● **Exercise prompt**: All entries below must be reproduced without a single change.

● ● ● ● ● ● ●

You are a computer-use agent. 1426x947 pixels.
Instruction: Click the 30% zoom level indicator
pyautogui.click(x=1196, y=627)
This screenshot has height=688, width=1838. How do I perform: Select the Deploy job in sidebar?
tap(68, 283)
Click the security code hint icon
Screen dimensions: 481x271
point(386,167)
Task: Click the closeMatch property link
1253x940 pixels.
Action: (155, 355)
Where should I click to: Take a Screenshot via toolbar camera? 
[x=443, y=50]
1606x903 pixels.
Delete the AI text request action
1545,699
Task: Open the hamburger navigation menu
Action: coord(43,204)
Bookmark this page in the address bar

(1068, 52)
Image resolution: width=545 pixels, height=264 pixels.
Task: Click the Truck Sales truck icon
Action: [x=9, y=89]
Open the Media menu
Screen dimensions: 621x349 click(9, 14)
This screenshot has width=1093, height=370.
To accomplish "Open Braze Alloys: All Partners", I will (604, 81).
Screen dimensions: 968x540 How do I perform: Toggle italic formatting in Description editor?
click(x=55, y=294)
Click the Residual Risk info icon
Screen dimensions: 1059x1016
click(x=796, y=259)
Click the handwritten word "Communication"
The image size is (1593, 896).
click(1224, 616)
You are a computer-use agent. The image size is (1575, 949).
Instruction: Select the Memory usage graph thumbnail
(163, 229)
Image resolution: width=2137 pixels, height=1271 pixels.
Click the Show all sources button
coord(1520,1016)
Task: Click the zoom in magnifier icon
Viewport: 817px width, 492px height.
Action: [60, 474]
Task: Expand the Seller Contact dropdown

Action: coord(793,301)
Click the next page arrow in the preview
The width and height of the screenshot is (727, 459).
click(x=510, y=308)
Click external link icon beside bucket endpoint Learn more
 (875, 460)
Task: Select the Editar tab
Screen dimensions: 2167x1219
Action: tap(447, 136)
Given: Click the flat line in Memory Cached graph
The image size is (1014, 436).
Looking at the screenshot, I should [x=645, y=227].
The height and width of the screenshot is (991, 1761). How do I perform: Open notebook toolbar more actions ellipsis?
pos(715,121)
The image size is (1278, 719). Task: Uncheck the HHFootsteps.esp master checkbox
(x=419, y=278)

● ● ● ● ● ● ●

● **Output of the exercise**:
You are a computer-use agent. 1426x947 pixels.
Instruction: Click the 30% zoom level indicator
pyautogui.click(x=1196, y=627)
This screenshot has height=688, width=1838. How do I perform: Select the Deploy job in sidebar?
tap(68, 283)
Click the security code hint icon
Screen dimensions: 481x271
point(386,167)
Task: Click the closeMatch property link
1253x940 pixels.
Action: (155, 355)
Where should I click to: Take a Screenshot via toolbar camera? 
[x=443, y=50]
1606x903 pixels.
Delete the AI text request action
1545,699
Task: Open the hamburger navigation menu
Action: coord(43,204)
Bookmark this page in the address bar

(1068, 52)
Image resolution: width=545 pixels, height=264 pixels.
Task: Click the Truck Sales truck icon
Action: [x=9, y=89]
Open the Media menu
Screen dimensions: 621x349 click(9, 14)
This screenshot has width=1093, height=370.
To accomplish "Open Braze Alloys: All Partners", I will (604, 81).
Screen dimensions: 968x540 How do I perform: Toggle italic formatting in Description editor?
click(x=55, y=294)
Click the Residual Risk info icon
Screen dimensions: 1059x1016
click(x=796, y=259)
Click the handwritten word "Communication"
The image size is (1593, 896).
click(1224, 616)
You are a computer-use agent. The image size is (1575, 949).
Instruction: Select the Memory usage graph thumbnail
(163, 229)
Image resolution: width=2137 pixels, height=1271 pixels.
Click the Show all sources button
coord(1520,1016)
Task: Click the zoom in magnifier icon
Viewport: 817px width, 492px height.
Action: [60, 474]
Task: Expand the Seller Contact dropdown

Action: coord(793,301)
Click the next page arrow in the preview
The width and height of the screenshot is (727, 459).
click(x=510, y=308)
Click external link icon beside bucket endpoint Learn more
 (875, 460)
Task: Select the Editar tab
Screen dimensions: 2167x1219
Action: tap(447, 136)
Given: Click the flat line in Memory Cached graph
The image size is (1014, 436).
Looking at the screenshot, I should [x=645, y=227].
The height and width of the screenshot is (991, 1761). How do I perform: Open notebook toolbar more actions ellipsis?
pos(715,121)
The image size is (1278, 719). Task: Uncheck the HHFootsteps.esp master checkbox
(x=419, y=278)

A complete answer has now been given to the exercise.